Think of a jack-in-the-box. The one old-school kids used to crank and could never quite tell when a frighteningly happy clown on a spring would pop out. Remember that tune? The creepy music that was meant to be cheerful, but was always put into a minor key and inserted into scary movie trailers? The organillero is a real-life version of all of this.

It didn’t always use to be, though. Back in the 1890s, when it first made its appearance in the city, men would play charming melodies, even accompanied by monkeys at times, as people strolled along on a Sunday afternoon, requesting popular tunes (since radio didn’t exist yet) and tipping an extra ten pesos into the hat of the monkey.

Nowadays? Not so much. Doing some research, it appears that the instruments are easily damaged due to rain. And with the abundant amount of rain that this city sees, it’s no wonder that almost everyone you hear is out of tune. Most of the people still cranking them can’t afford to fix them and have no other way to make money. Though annoying, it is pretty sad. The next time you’re in a plaza or a hear one in the street, think of the 75-pound instrument on their back (yeah, these things are heavy) and consider having some sympathy.

Plus, there’s a constant reminder to buy tamales.

Any man who knows me knows that food is a pretty easy way to win me over. (Buy me a wheel of cheese over flowers any day.) So naturally, you’d think the tamale man would have a masa-wrapped key to my heart. Right?

Wrong. I’ve never slept with the tamale man, but he’s woken me up at least three times a week since I’ve lived here. He’s also constantly outside blasting his recording a la Say Anything.

Another automated recording, the tamales Oaxaquenos sellers pedal through Mexico City’s streets starting at dusk and long into the night selling warm Oaxacan tamales wrapped in sweating banana leaves and hot atole from giant Gatorade coolers. Mostly young men, the tamal guys always seem a little lonely to me as they pedal through the streets to this nasal theme song.

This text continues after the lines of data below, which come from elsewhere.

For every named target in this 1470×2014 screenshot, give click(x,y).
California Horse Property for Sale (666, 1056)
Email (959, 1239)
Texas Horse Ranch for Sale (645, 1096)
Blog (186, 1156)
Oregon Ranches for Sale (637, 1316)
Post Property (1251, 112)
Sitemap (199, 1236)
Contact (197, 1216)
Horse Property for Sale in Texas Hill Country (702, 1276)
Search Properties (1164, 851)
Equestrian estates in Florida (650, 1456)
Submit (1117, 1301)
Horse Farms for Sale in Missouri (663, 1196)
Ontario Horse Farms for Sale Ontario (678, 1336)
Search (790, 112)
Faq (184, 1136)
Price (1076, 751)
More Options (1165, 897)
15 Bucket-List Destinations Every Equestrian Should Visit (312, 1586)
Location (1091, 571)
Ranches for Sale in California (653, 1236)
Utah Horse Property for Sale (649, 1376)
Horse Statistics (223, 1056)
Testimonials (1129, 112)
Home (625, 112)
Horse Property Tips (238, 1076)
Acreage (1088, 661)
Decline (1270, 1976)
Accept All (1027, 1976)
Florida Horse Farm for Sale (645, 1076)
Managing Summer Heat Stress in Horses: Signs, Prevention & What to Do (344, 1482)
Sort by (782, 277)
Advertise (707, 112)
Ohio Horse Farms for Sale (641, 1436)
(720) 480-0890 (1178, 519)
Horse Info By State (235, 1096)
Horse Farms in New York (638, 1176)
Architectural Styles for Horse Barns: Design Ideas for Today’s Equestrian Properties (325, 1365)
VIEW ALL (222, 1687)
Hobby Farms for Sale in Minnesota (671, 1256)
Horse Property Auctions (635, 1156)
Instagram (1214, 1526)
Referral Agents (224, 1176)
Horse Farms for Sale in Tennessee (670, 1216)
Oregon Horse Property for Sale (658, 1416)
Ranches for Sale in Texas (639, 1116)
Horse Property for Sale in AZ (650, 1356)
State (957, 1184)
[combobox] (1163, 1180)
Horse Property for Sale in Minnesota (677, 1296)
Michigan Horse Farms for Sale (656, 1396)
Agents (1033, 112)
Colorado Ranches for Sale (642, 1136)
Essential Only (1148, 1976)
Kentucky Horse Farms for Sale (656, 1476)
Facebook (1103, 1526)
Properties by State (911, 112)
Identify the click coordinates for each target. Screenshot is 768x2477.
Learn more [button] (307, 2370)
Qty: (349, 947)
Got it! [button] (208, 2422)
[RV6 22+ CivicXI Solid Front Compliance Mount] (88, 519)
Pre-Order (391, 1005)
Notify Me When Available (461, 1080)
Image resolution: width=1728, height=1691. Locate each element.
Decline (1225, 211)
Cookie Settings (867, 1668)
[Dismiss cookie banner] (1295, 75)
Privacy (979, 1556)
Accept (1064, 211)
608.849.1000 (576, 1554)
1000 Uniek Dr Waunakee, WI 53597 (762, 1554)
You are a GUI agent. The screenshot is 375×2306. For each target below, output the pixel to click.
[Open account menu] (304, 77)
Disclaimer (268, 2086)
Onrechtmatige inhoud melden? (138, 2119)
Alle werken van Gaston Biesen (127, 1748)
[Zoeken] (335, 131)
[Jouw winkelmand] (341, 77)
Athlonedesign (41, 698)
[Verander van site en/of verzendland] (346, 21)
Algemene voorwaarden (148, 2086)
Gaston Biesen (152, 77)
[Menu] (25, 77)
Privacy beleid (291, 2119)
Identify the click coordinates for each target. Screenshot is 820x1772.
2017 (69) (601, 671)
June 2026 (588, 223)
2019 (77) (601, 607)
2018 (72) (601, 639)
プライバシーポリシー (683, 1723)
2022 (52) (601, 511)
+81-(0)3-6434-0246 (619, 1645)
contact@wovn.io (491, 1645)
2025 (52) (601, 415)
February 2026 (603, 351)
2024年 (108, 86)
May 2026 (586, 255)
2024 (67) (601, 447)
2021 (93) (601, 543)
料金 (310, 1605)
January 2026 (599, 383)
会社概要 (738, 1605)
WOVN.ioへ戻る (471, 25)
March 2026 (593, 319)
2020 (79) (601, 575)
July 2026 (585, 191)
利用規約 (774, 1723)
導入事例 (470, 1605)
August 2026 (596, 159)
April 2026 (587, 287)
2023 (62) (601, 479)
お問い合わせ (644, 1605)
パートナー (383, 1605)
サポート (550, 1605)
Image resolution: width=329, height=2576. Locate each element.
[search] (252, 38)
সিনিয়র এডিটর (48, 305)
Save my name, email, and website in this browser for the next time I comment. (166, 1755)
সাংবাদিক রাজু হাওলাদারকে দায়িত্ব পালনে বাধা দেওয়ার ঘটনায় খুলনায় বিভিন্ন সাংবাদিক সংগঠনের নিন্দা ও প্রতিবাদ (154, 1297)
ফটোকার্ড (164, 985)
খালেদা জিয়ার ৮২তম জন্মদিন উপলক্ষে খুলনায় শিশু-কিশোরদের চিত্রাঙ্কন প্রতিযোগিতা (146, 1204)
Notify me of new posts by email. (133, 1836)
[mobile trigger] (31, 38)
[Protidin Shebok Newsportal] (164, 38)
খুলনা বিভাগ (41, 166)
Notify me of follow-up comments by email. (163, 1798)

And we can’t forget how much Chilangos love honking their car horns.

This is the worst one. A city of more than 20 million people means way too many cars for one place, and with a traffic system worse than any Hot Wheels track I built as a kid, people have no idea what else to do besides honk. All. The. Time. And always for longer than just a few seconds. They also just love mimicking a honk when someone else does it.

Beyond those sounds, Mexico City is also characterized by the constant hum of music — the cumbias that thump from taxis, the street performers strumming acoustic covers of 1970s rock and the mariachis roaming the streets, looking for the next table of sentimental drunks to serenade. It can cause conflict — after all, not every person wants to hear the reggaeton hit “Despacito” played on repeat at the store beneath their apartment.

Chilangos are sometimes said to sing their Spanish.

Unlike in the Caribbean, where Spanish is spoken in rapid fire and the ends of phrases are sometimes skipped altogether, words here are lovingly drawn out, the vowels accentuated, each sentence teeming with life.

The city sings too. Unless you’re in a rotten mood, in which case it sometimes seems to scream.